WORK INSTRUCTION>
All of the records below are to be copied exactly.

RECORDS SHOWN>
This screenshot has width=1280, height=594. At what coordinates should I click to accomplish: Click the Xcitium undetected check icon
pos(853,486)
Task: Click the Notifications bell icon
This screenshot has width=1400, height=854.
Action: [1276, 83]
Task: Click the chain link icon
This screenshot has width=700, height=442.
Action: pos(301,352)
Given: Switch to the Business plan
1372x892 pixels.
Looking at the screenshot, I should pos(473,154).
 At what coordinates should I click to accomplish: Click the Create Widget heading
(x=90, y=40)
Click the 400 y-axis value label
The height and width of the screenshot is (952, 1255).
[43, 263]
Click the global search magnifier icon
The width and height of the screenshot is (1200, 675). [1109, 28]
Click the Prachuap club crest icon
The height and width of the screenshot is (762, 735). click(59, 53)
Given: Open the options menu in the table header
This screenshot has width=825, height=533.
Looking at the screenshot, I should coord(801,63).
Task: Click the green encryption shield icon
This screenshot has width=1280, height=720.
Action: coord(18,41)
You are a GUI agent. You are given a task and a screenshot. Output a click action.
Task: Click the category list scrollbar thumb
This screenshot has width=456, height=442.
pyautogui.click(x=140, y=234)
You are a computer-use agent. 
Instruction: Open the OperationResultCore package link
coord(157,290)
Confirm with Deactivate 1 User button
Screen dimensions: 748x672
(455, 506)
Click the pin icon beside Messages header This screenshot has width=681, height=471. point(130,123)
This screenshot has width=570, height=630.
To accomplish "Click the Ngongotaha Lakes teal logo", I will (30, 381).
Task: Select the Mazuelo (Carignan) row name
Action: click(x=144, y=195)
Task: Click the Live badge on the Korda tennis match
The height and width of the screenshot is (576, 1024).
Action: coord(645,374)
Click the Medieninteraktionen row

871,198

SOLUTION FOR THIS EXERCISE>
This screenshot has width=1280, height=594. At what coordinates should I click to accomplish: Click the Xcitium undetected check icon
pos(853,486)
Task: Click the Notifications bell icon
This screenshot has width=1400, height=854.
Action: [1276, 83]
Task: Click the chain link icon
This screenshot has width=700, height=442.
Action: pos(301,352)
Given: Switch to the Business plan
1372x892 pixels.
Looking at the screenshot, I should pos(473,154).
 At what coordinates should I click to accomplish: Click the Create Widget heading
(x=90, y=40)
Click the 400 y-axis value label
The height and width of the screenshot is (952, 1255).
[43, 263]
Click the global search magnifier icon
The width and height of the screenshot is (1200, 675). [1109, 28]
Click the Prachuap club crest icon
The height and width of the screenshot is (762, 735). click(59, 53)
Given: Open the options menu in the table header
This screenshot has width=825, height=533.
Looking at the screenshot, I should coord(801,63).
Task: Click the green encryption shield icon
This screenshot has width=1280, height=720.
Action: coord(18,41)
You are a GUI agent. You are given a task and a screenshot. Output a click action.
Task: Click the category list scrollbar thumb
This screenshot has width=456, height=442.
pyautogui.click(x=140, y=234)
You are a computer-use agent. 
Instruction: Open the OperationResultCore package link
coord(157,290)
Confirm with Deactivate 1 User button
Screen dimensions: 748x672
(455, 506)
Click the pin icon beside Messages header This screenshot has width=681, height=471. point(130,123)
This screenshot has width=570, height=630.
To accomplish "Click the Ngongotaha Lakes teal logo", I will (30, 381).
Task: Select the Mazuelo (Carignan) row name
Action: click(x=144, y=195)
Task: Click the Live badge on the Korda tennis match
The height and width of the screenshot is (576, 1024).
Action: coord(645,374)
Click the Medieninteraktionen row

871,198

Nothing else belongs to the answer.